Document extract |
┌──

By Gillies C. Kasongo
While Zambia has adopted several laws and policies governing child labour and gender equality, public awareness levels of these efforts remain low, and administrative bodies often lack the ability to implement and enforce them consistently.
Children remain victims of inappropriate work perpetrated by families, communities and employers; with some still exposed to hazardous labour in agriculture, sexual exploitation or indeed early marriages. All these destroy children’s chances to attain a good education and enjoy a secure livelihood.
Following its ratification of c138 and c182, the Government of the Republic of Zambia has made efforts in guaranteeing the full development of children and their enjoyment of human rights. Most notably is the enactment of the Employment of Young Persons and Children Act (Cap 274 of The Laws of Zambia) and the Statutory Instrument Number 121 of 2013 on hazardous labour prohibiting the employment of young persons and children in hazardous labour.
Article 24 of the Republican Constitution and Article 12 of the Employment Act provide the minimum age for work for children, which is 15. Article 4 of the Employment of Young Persons and Children’s Act stipulates 18, as the minimum age for children for hazardous work. In the same vein, Article 3 of the Prohibition of Employment for Young Persons and Children restricts hazardous activities for children. Other laws and polices include Article 14 of the Constitution and Article 263 of the Penal Code, which, puts a restriction on forced labour. Further, Article 24 of the Constitution, Article 143 of the Penal Code, and Article 3 of the Anti-Human Trafficking Act prohibit child trafficking.
Restrictions of using children in illicit activities are provided for in Article 2 of the Employment of Young Persons and Children Act. And free public education for children is provided for in Article 15 of the Education Act of 2011.
The Ministry of Labour, with its partners, developed a Child Labour Policy on the elimination of the worst forms of child labour, which it is currently implementing. Decent work country programmes have also been developed with priority on child labour elimination and a focus on child labour strategies.
In efforts to complement Government’s intervention, Panos Institute Southern Africa (PSAf) has joined hands with Winrock International to raise public awareness and conduct civic education on child labour, its negative effects, the importance of gender equality and access to acceptable work.

└──

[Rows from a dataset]

┌──

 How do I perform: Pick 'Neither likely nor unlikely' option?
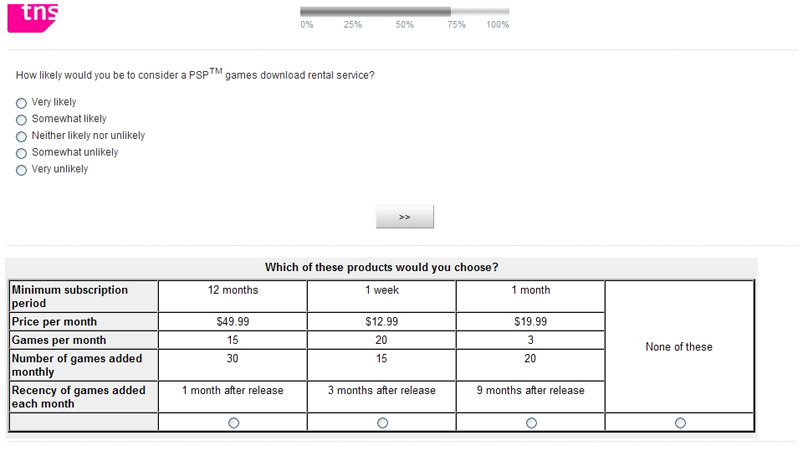(22, 136)
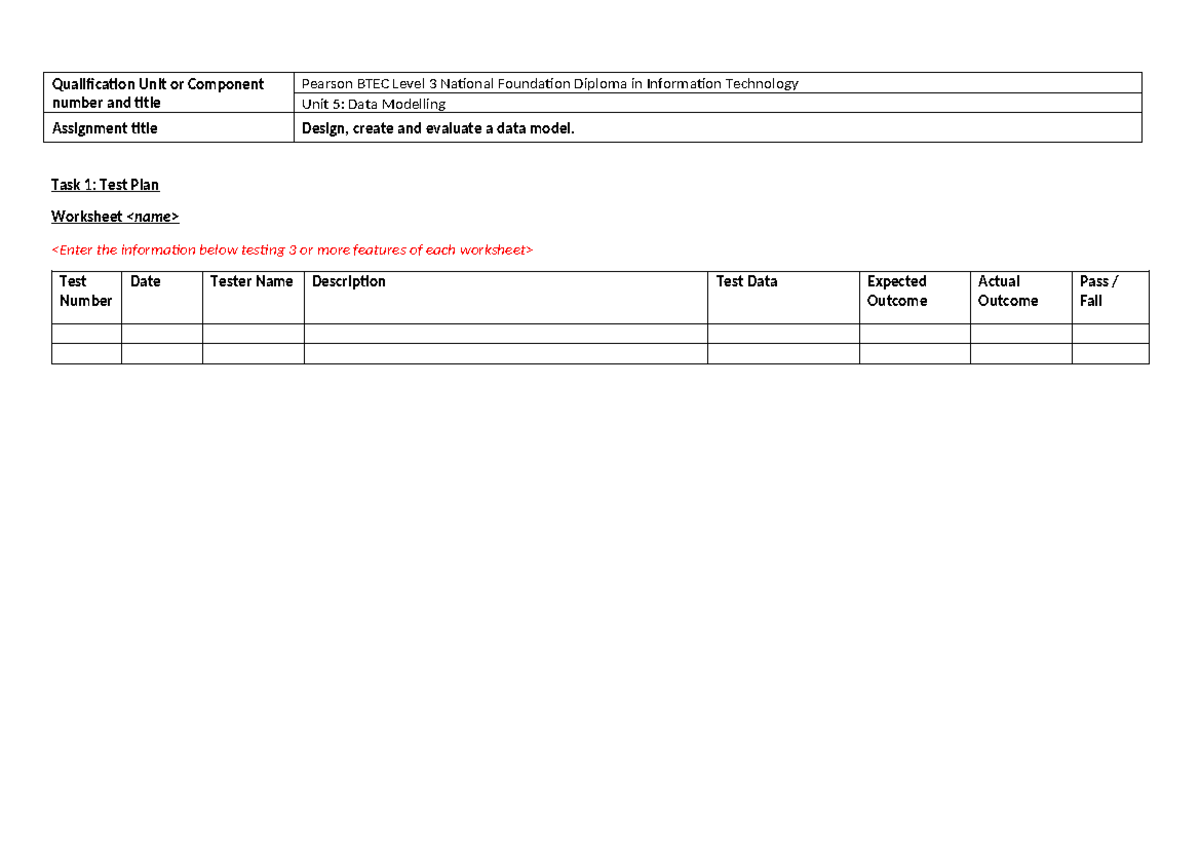Click the 'Tester Name' column header
This screenshot has height=849, width=1200.
[x=252, y=281]
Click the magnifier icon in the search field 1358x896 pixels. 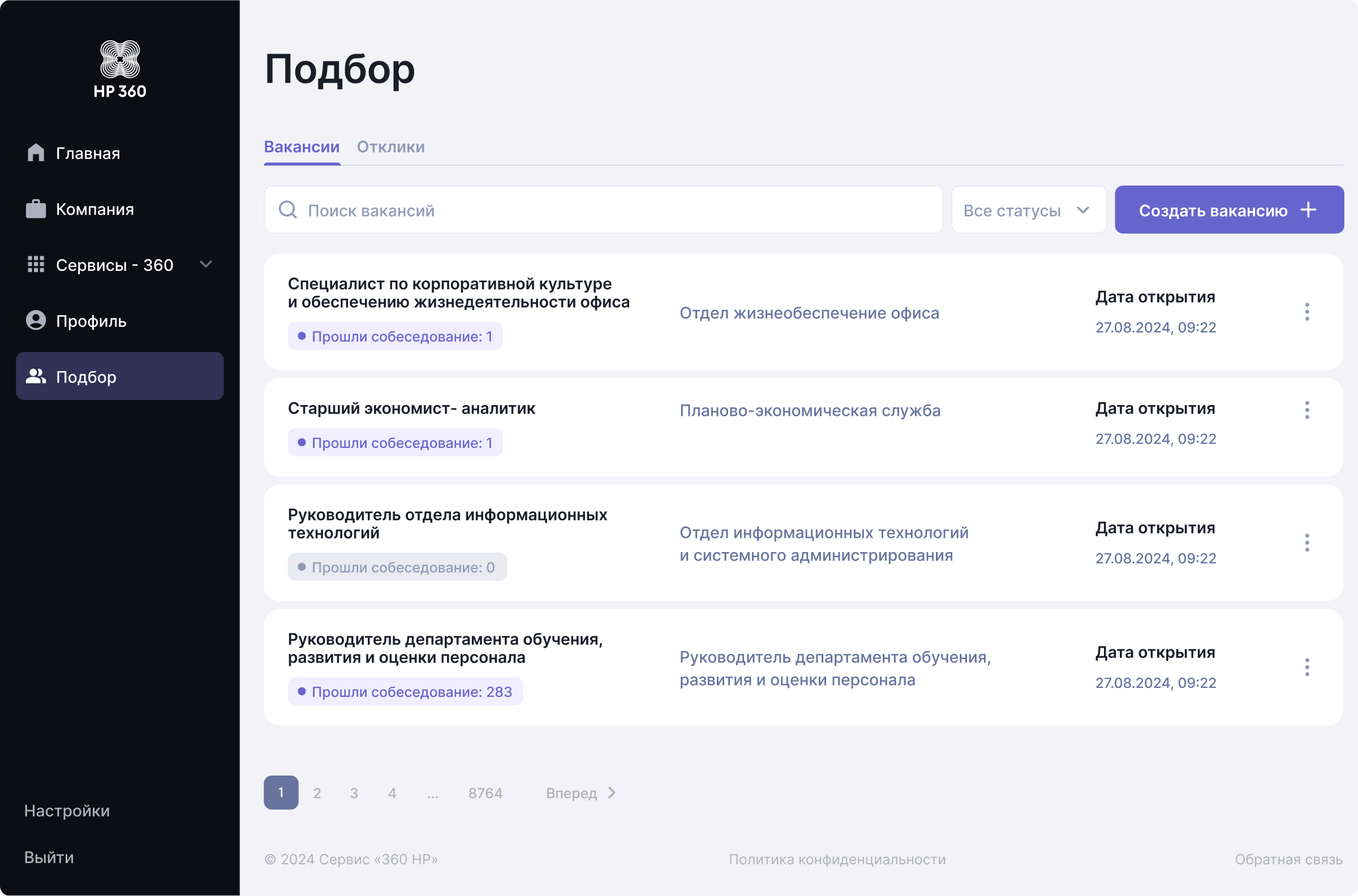[x=287, y=210]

└──

Tasks to carry out |
a – Reproduce the passage of the article on child labour in Zambia from "Following its ratification" up to and including "in hazardous labour.".
b – In the article on child labour in Zambia, which organization has Panos Institute Southern Africa partnered with to raise public awareness about child labour?
c – Pick up the article on child labour in Zambia after its final sentence and keep writing it.

Responses to the tasks |
a –
Following its ratification of c138 and c182, the Government of the Republic of Zambia has made efforts in guaranteeing the full development of children and their enjoyment of human rights. Most notably is the enactment of the Employment of Young Persons and Children Act (Cap 274 of The Laws of Zambia) and the Statutory Instrument Number 121 of 2013 on hazardous labour prohibiting the employment of young persons and children in hazardous labour.

b – Winrock International

c –
The partnership, dubbed Empower – Increasing Access to Economic and Social Empowerment for Adolescent Girls and Vulnerable Women in Zambia (Empower Zambia) project, is aimed at reducing the prevalence of child labour, through an integrated approach that will bring increased economic and social empowerment to the vulnerable women, adolescent girls and communities, in Chadiza, Chipata, Katete, Lundazi and Petuake districts of Eastern Province.
With hindsight of Government, through the Provincial Labour Office, Empower Zambia will not only tackle the problem of child labour; but it is also designed to address the plight of the girl child.
The project will provide 2,500 adolescent girls with relevant skills and access to decent work.
It will also help 1,500 women and 1,000 men access increased livelihood opportunities, increase understanding of decent work and the importance of gender equality in 20 community hubs. To do this well, Empower Zambia will convene 33 Memoranda of Understanding with Government, civil society, and private stakeholder groups to create and promote safe, market-oriented opportunities for girls’ and women’s economic and social empowerment.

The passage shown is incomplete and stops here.